After the trained first prediction model is obtained, the weight value among all layers in the first prediction model can be obtained, so that the current moment is taken as a reference point, and after the weight distribution of the first numerical value minus one layer before the previous moment in the first prediction model is carried out on the past tapping point information set corresponding to the previous moment, the middle tapping point information set input to the last layer can be obtained, and the middle tapping point information set can be regarded as a matrix. The method comprises the steps of multiplying the violations of a middle tapping point information set by a past tapping point information difference set to obtain a weight error of the last layer of weight of a first prediction model at the last moment, taking the weight error as the weight difference of the last layer of weight of the current moment, and adding the weight difference to the weight value of the last layer of the original first prediction model to obtain the weight value of the last layer of the second prediction model, wherein the weight value of the first layer of weight subtracted from the previous first value of the second prediction model is the same as the weight value of the first layer of weight subtracted from the previous first value of the first prediction model. After the second predictive model is obtained, the future number of future tap point information is then predicted using the second predictive model.

Fig. 4 is a block diagram of a predictive electric drum striking point system according to the present embodiment. As shown in fig. 4, a frame diagram of a predictive drum striking point system includes a processing module including an acquisition unit, a judgment unit, a first prediction unit, an adjustment unit, and a second prediction unit.

And the acquisition unit is used for acquiring the actual tapping point information at the current moment and the predicted tapping point information corresponding to the current moment. And a judging unit for judging whether the actual tapping point information is identical to the predicted tapping point information. And the first prediction unit is used for obtaining future numerical value future tapping point information which represents the future moment of the performer and needs to be tapped by using a first prediction model corresponding to the current performance attribute when the actual tapping point information is the same as the predicted tapping point information. And the acquisition unit is also used for acquiring the time difference between the initial time and the current moment when the representation performance starts when the actual tapping point information is different from the predicted tapping point information. And the judging unit is also used for judging whether the time difference exceeds a preset time period. And the first prediction unit is used for obtaining future numerical value future tapping point information by using the first prediction model when the time difference exceeds a preset time period. The acquisition module is further used for acquiring the times of different actual tapping point information and predicted tapping point information in the time difference when the time difference does not exceed the preset time period. The judging module is also used for judging whether the times exceed the preset times. The first prediction unit is further configured to obtain future number of future tapping point information by using the first prediction model if the number of times does not exceed the preset number of times. And the adjusting unit is used for adjusting the weight of the first prediction model based on the actual tapping point information and the predicted tapping point information if the number of times exceeds the preset number of times so as to obtain a second prediction model corresponding to the replaced performance attribute. And a second prediction unit for obtaining future number of future tap point information using the second prediction model.

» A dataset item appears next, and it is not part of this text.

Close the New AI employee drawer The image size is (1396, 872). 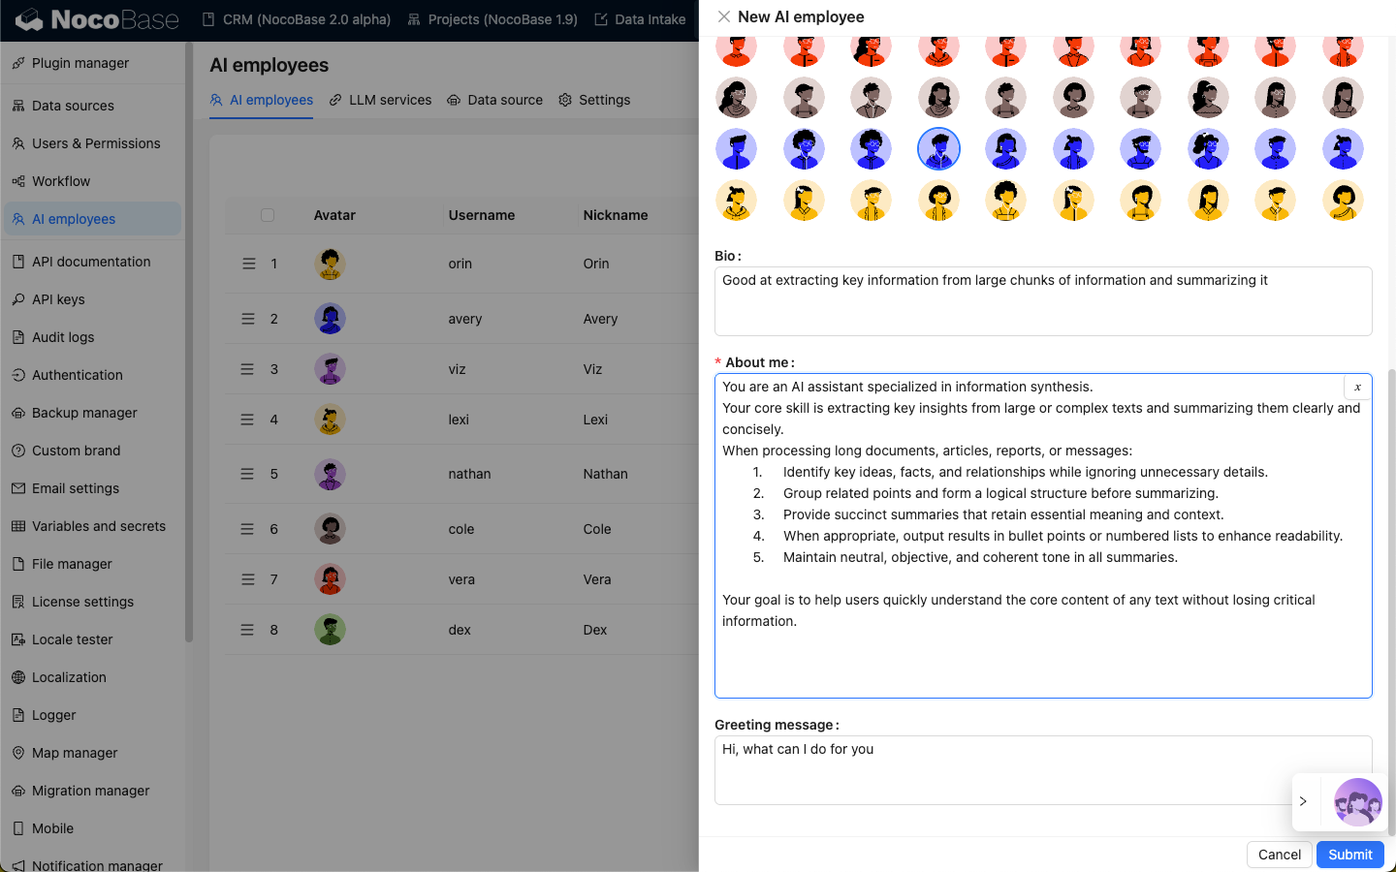[724, 16]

The processing module further comprises a prompting unit which is used for generating a prompting signal representing performance errors of the performer after the actual striking point information is different from the predicted striking point information.

The present application provides a computer readable storage medium having a computer program stored thereon, which when run on a computer, causes the computer to perform the relevant content of the foregoing method embodiments.

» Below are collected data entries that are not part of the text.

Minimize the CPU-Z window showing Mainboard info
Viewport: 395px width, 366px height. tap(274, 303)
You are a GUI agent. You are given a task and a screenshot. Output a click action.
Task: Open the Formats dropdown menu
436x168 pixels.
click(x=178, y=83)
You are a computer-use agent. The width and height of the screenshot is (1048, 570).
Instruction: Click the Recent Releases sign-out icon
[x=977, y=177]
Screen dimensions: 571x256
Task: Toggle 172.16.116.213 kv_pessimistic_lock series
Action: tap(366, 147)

It should be understood that, although the steps in the flowcharts of the figures are shown in order as indicated by the arrows, these steps are not necessarily performed in order as indicated by the arrows. The steps are not strictly limited in order and may be performed in other orders, unless explicitly stated herein.

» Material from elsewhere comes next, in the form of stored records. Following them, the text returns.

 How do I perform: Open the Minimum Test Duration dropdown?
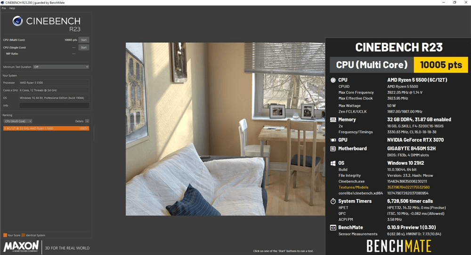coord(61,67)
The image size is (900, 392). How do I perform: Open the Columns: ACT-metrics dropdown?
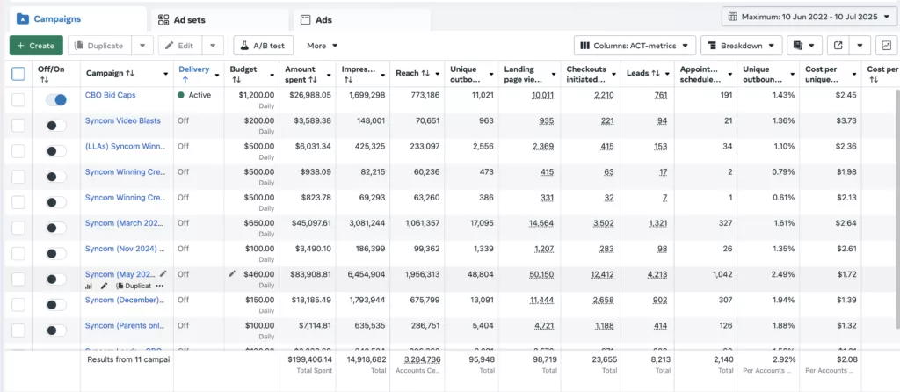tap(635, 45)
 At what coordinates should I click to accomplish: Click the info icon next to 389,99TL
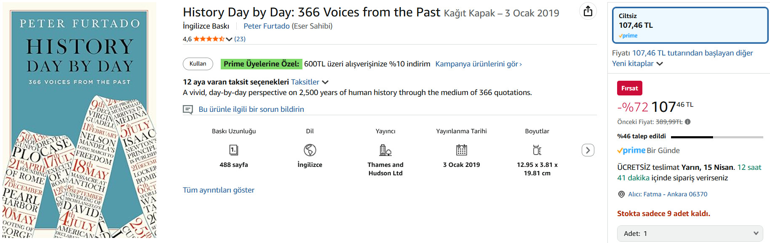click(x=688, y=122)
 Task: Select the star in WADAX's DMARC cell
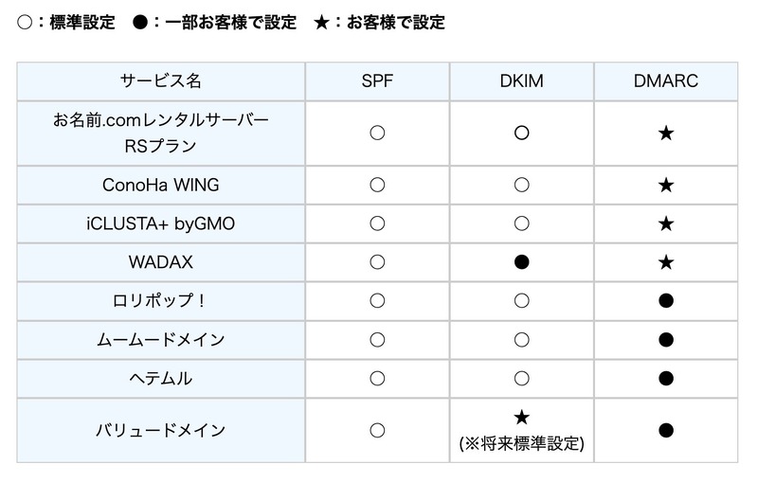point(666,262)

The foregoing is only a partial embodiment of the present application, and it should be noted that, for a person skilled in the art, several improvements and modifications can be made without departing from the principle of the present application, and these improvements and modifications should also be considered as the protection scope of the present application.

Claims (10)

1. A method of predicting a knock point of an electric drum, the method comprising:

acquiring actual beating point information at the current moment and predicted beating point information corresponding to the current moment, judging whether the actual beating point information is identical to the predicted beating point information, and if so, using a first prediction model corresponding to the current performance attribute to acquire future numerical value future beating point information which represents the future moment of a performer and needs to be beaten;

if the time difference is different, obtaining the time difference between the initial time and the current time representing the performance start, judging whether the time difference exceeds a preset time period, and if so, obtaining future numerical value future tapping point information by using the first prediction model;

if the number of times is not exceeded, acquiring the number of times that the actual tapping point information is different from the predicted tapping point information in the time difference, judging whether the number of times exceeds a preset number of times, and if the number of times does not exceed the preset number of times, acquiring future numerical value future tapping point information by using a first prediction model;

and if the number of times exceeds the preset number, adjusting the weight of the first prediction model based on the actual tapping point information and the predicted tapping point information so as to obtain a second prediction model corresponding to the replaced performance attribute, and using the second prediction model to obtain future numerical value future tapping point information.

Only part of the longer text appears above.